IN THE COURT OF APPEALS OF IOWA

No. 19-1382 Filed September 23, 2020

IN RE THE MARRIAGE OF TALI G. GREENSPON AND DAVID M. GREENSPON

Upon the Petition of TALI G. GREENSPON, Petitioner-Appellee,

And Concerning DAVID M. GREENSPON, Respondent-Appellant. ________________________________________________________________

Appeal from the Iowa District Court for Polk County, Sarah Crane, Judge.

A father challenges the new visitation schedule following his ex-wife’s move

with their children from West Des Moines to the Chicago suburbs. AFFIRMED.

Kimberley K. Baer of Baer Law Office, Des Moines, for appellant.
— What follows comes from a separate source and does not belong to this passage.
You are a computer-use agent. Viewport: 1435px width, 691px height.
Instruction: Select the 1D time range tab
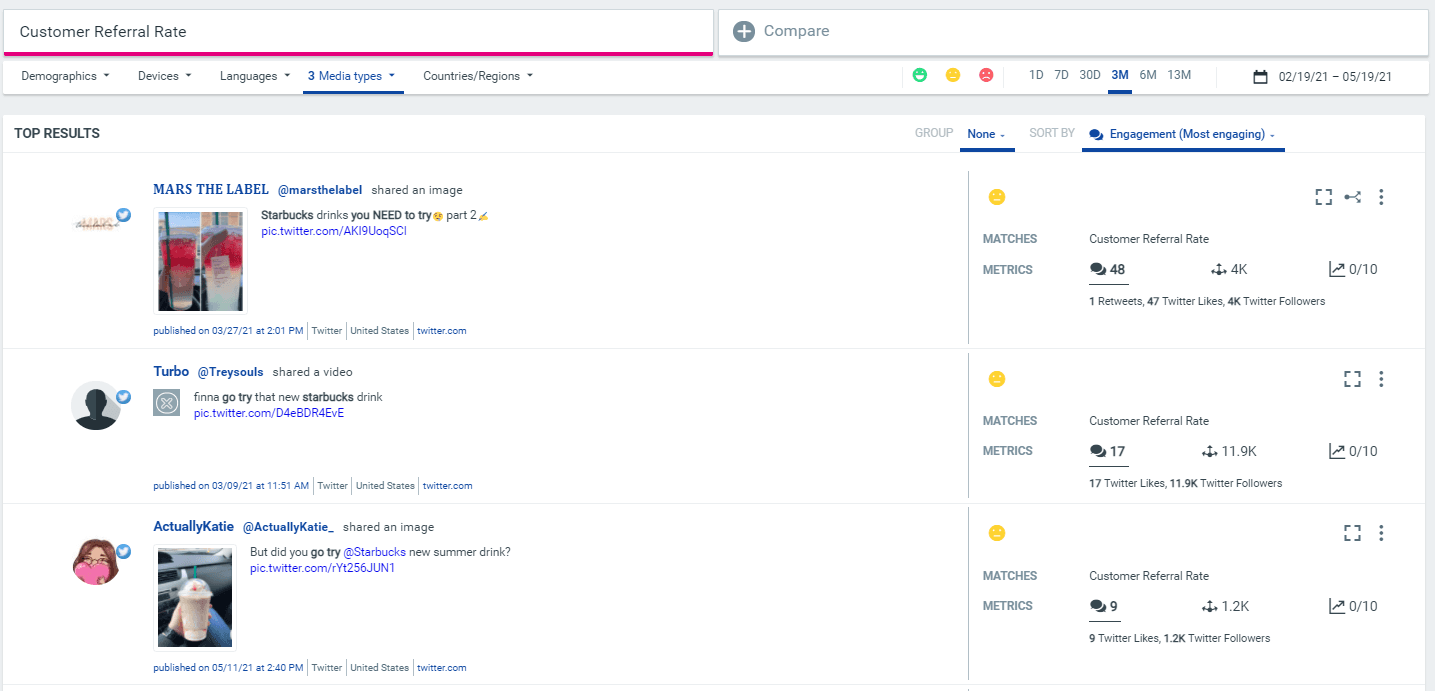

Andrew B. Howie of Shindler, Anderson, Goplerud & Weese, P.C., West

Des Moines, for appellee.

Considered by Vaitheswaran, P.J., and Tabor and Schumacher, JJ. 2

TABOR, Judge.

David Greenspon appeals the district court order modifying visitation after

his ex-wife Tali moved with their three children from central Iowa to the north

Chicago suburbs. He preferred an interim arrangement, where the children flew

back and forth every other weekend. Finding that schedule would be tiring even

for an adult, the court reduced the children’s travel to once per month and

increased David’s visitation during school breaks. Because the modification order

satisfied Iowa Code section 598.21D (2019) and served the children’s best

interests, we affirm.1

I. Facts and Prior Proceedings

David and Tali divorced in March 2016. Now at issue is the visitation

schedule for their three children—sixteen-year-old daughter, E.G., and twin nine-

year-old sons, D.G. and J.G. After the divorce, both David and Tali lived in West

Des Moines. Tali had physical care of the children, while David had visitation one

weeknight and every other weekend.

In April 2018, Tali notified David that she intended to relocate with the

children to Bannockburn, Illinois. (She planned to move in with her father. David

also had extended family members who lived in the Chicago area.) Later that

spring, Tali petitioned to modify the visitation schedule to accommodate the greater

1We review the modification order de novo. See In re Marriage of Hoffman, 867 N.W.2d 26, 32 (Iowa 2015); see also Iowa R. App. P. 6.907. For fact finding, especially on credibility, we rely on the impressions of the district court judge who saw the witnesses’ demeanors. See In re Marriage of Vrban, 359 N.W.2d 420, 423 (Iowa 1984). 3

distance between her new household and David’s residence. David objected to

Tali’s move, but the court denied his request for an injunction.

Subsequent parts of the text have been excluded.